##### Dataset records #####

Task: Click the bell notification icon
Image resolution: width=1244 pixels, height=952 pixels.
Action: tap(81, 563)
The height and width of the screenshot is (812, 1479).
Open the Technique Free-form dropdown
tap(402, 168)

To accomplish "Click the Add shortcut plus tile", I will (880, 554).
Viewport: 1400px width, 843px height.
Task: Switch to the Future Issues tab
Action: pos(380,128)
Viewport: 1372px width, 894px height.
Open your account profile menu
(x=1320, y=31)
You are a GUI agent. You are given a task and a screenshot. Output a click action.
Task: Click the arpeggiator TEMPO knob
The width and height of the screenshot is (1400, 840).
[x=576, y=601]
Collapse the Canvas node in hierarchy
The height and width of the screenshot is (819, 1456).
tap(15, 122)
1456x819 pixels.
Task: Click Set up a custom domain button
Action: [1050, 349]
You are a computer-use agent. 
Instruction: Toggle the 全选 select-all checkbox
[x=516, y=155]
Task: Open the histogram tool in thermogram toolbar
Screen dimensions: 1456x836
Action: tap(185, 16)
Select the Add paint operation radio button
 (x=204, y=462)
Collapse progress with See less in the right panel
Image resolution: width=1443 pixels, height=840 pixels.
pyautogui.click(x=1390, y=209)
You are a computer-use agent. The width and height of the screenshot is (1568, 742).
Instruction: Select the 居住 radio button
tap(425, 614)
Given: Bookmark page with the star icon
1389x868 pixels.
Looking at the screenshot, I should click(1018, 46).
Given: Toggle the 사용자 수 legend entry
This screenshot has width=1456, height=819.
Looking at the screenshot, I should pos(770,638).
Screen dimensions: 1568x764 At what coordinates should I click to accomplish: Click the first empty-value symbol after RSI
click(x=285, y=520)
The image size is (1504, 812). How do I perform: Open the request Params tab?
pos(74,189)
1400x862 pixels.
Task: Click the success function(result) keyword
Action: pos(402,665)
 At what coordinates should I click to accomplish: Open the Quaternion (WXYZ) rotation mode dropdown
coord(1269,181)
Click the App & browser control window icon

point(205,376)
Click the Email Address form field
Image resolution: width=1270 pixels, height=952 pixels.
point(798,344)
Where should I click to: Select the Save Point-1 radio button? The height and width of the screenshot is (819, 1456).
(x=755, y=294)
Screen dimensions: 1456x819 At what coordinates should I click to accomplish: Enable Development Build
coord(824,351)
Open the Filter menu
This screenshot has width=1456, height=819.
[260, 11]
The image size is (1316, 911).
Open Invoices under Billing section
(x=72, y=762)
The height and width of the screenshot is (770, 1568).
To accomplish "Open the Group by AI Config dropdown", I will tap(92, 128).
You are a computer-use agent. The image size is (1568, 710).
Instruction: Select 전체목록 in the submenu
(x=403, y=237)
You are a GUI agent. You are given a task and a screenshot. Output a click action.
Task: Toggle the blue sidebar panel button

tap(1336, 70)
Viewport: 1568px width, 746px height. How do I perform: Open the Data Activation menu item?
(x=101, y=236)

#####

Copy out the data shown above without altering anything.

Task: Click the bell notification icon
Image resolution: width=1244 pixels, height=952 pixels.
Action: tap(81, 563)
The height and width of the screenshot is (812, 1479).
Open the Technique Free-form dropdown
tap(402, 168)

To accomplish "Click the Add shortcut plus tile", I will (880, 554).
Viewport: 1400px width, 843px height.
Task: Switch to the Future Issues tab
Action: pos(380,128)
Viewport: 1372px width, 894px height.
Open your account profile menu
(x=1320, y=31)
You are a GUI agent. You are given a task and a screenshot. Output a click action.
Task: Click the arpeggiator TEMPO knob
The width and height of the screenshot is (1400, 840).
[x=576, y=601]
Collapse the Canvas node in hierarchy
The height and width of the screenshot is (819, 1456).
tap(15, 122)
1456x819 pixels.
Task: Click Set up a custom domain button
Action: [1050, 349]
You are a computer-use agent. 
Instruction: Toggle the 全选 select-all checkbox
[x=516, y=155]
Task: Open the histogram tool in thermogram toolbar
Screen dimensions: 1456x836
Action: tap(185, 16)
Select the Add paint operation radio button
 (x=204, y=462)
Collapse progress with See less in the right panel
Image resolution: width=1443 pixels, height=840 pixels.
pyautogui.click(x=1390, y=209)
You are a computer-use agent. The width and height of the screenshot is (1568, 742).
Instruction: Select the 居住 radio button
tap(425, 614)
Given: Bookmark page with the star icon
1389x868 pixels.
Looking at the screenshot, I should click(1018, 46).
Given: Toggle the 사용자 수 legend entry
This screenshot has width=1456, height=819.
Looking at the screenshot, I should pos(770,638).
Screen dimensions: 1568x764 At what coordinates should I click to accomplish: Click the first empty-value symbol after RSI
click(x=285, y=520)
The image size is (1504, 812). How do I perform: Open the request Params tab?
pos(74,189)
1400x862 pixels.
Task: Click the success function(result) keyword
Action: pos(402,665)
 At what coordinates should I click to accomplish: Open the Quaternion (WXYZ) rotation mode dropdown
coord(1269,181)
Click the App & browser control window icon

point(205,376)
Click the Email Address form field
Image resolution: width=1270 pixels, height=952 pixels.
point(798,344)
Where should I click to: Select the Save Point-1 radio button? The height and width of the screenshot is (819, 1456).
(x=755, y=294)
Screen dimensions: 1456x819 At what coordinates should I click to accomplish: Enable Development Build
coord(824,351)
Open the Filter menu
This screenshot has width=1456, height=819.
[260, 11]
The image size is (1316, 911).
Open Invoices under Billing section
(x=72, y=762)
The height and width of the screenshot is (770, 1568).
To accomplish "Open the Group by AI Config dropdown", I will tap(92, 128).
You are a computer-use agent. The image size is (1568, 710).
Instruction: Select 전체목록 in the submenu
(x=403, y=237)
You are a GUI agent. You are given a task and a screenshot. Output a click action.
Task: Toggle the blue sidebar panel button

tap(1336, 70)
Viewport: 1568px width, 746px height. How do I perform: Open the Data Activation menu item?
(x=101, y=236)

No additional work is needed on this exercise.